Gaslight Coffee Roasters: 2385 N Milwaukee Ave
Getting to Gaslight was a breeze, especially because I call Wicker Park home. A short train ride up to Logan Square and a 1-minute walk from the stop and I was there. I arrived at 9, which was apparently before their normal rush because the place started humming around 10 am. I ordered a pour over and a chocolate croissant to get my day started. It seems like the seating is designed for every kind of coffee shop-goer. There’s a retrofit auditorium-style bench to the left as you walk in, small tables for two on the right, a simple bar with stools on the back left wall, and a picnic table complete with a stuffed rooster at the back of the shop. The bar juts into the middle of the space and the signage is so simple that choosing my coffee took 0.5 seconds. I think this might be a new favorite of mine. The music and the din of the shop put me in a productive mode instantly. I spent 5 hours working at Gaslight—which is a long time relative to some of the other coffee shops I’ve visited in the past two weeks. (I also need to make a point to visit Café Mustache a block away while I’m in the area). I hear Gaslight offers a sandwich menu now but I skipped out on it that day. I’ll give it a try next time, I’m sure.
Bowtruss Coffee Roasters: 2934 N Broadway
Rainy Friday morning. Do I make the effort to go across the city to Bowtruss? When coffee is involved, yes. I’ll do anything. I’d heard really good things about Bowtruss from several people on Twitter and I knew it would be a good way to end my week. I wandered into Bowtruss around 10 am and was kind of surprised to see I was the only one there besides a dude picking up approximately 50 lbs of beans for his boss at a coffee shop elsewhere. Don’t get me wrong—I like having the space and quiet to think but when I go to a coffee shop, but I thrive off of the din of conversation around me. Unfortunately, that was lacking here. And I think I know the reason why—they don’t offer free (or paid for that matter) wifi to their customers. I guess I can see both sides of this argument [A) they make their money from distribution B) they likely don’t want people camping out in their shop just for the free wifi] , but I would think that their business would really thrive if they offered wifi.

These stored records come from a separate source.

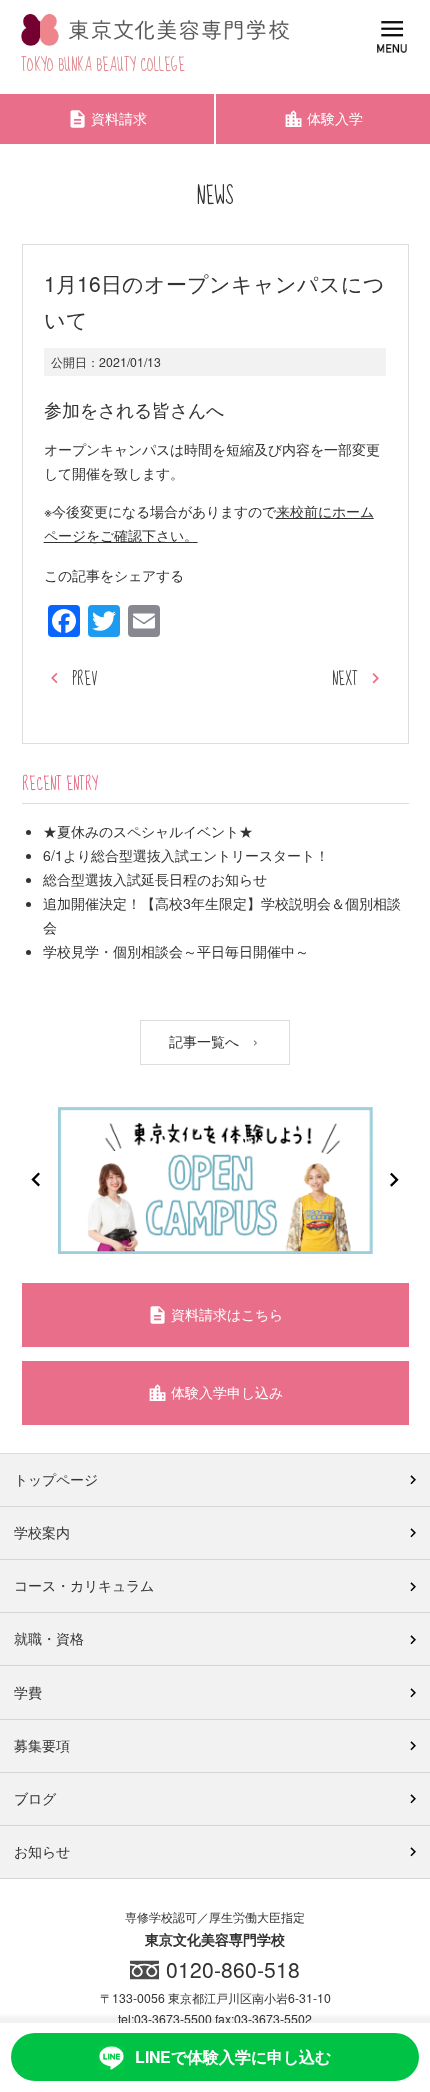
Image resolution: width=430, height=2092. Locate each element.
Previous (36, 1180)
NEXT (345, 679)
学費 (28, 1692)
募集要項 (42, 1745)
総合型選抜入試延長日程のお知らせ (155, 879)
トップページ (56, 1479)
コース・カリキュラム (84, 1585)
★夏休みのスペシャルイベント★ (148, 831)
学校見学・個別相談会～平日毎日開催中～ (176, 951)
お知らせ (42, 1851)
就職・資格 (49, 1638)
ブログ (35, 1798)
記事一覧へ (206, 1040)
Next (394, 1180)
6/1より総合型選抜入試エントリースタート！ (186, 855)
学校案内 (42, 1532)
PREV (84, 679)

That said, I’d come back to enjoy a yummy pour over on the weekend when I am not trying to get work done. It would be perfect for a weekend when I’m trying to unplug–because lack of wifi access just makes unplugging that much easier (as long as I ditch my phone at home?). I ordered an Ethiopian pour over and it was ready instantly. A perk of being the only customer on a Friday morning, I suppose. Disappointed in the disposable cup especially because I ordered it ‘for here’ but it was tasty nonetheless. The space is really open and airy, complete with a skylight over the roaster. They retrofitted some old suitcases with speakers and stacked them toward the back of the sitting area. A hollowed out canoe shelves the beans they have for sale—the rustic outdoorsy feel is appreciate in an urban setting. They even have old sleds lining the wall. In general, Bowtruss is a good place to stop and think over a cup of coffee. I’d probably come back to ponder the meaning of life. If you’re looking for a place to work remotely or engage in conversations with strangers, you should probably skip it and come back when you’re feeling a bit more introspective.
Big Shoulders Coffee: 1105 West Chicago Avenue
I cheated. I’ve actually been to Big Shoulders before. But only ONCE before so I decided to include it here. Out of all of the coffee shops I’ve been to in the past few weeks, Big Shoulders has BY FAR the best customer service. The baristas are incredibly attentive and laid back. Both times I’ve gone, I ordered the slow drip and watched the lovely contraption drip liquid caffeine into a glass pitcher while people-watching with the help of floor to ceiling windows. It’s really easy to get work done in a place like this because it’s simple, clean, airy, and active. It’s especially nice that it’s directly off the Chicago blue line stop and 5 blocks away from my place. After going there today, I’m actually looking forward to making Big Shoulders a normal spot for me. I’m convinced the customer service won me over–because a cup of coffee should be about genuinely nice people serving up delicious caffeine.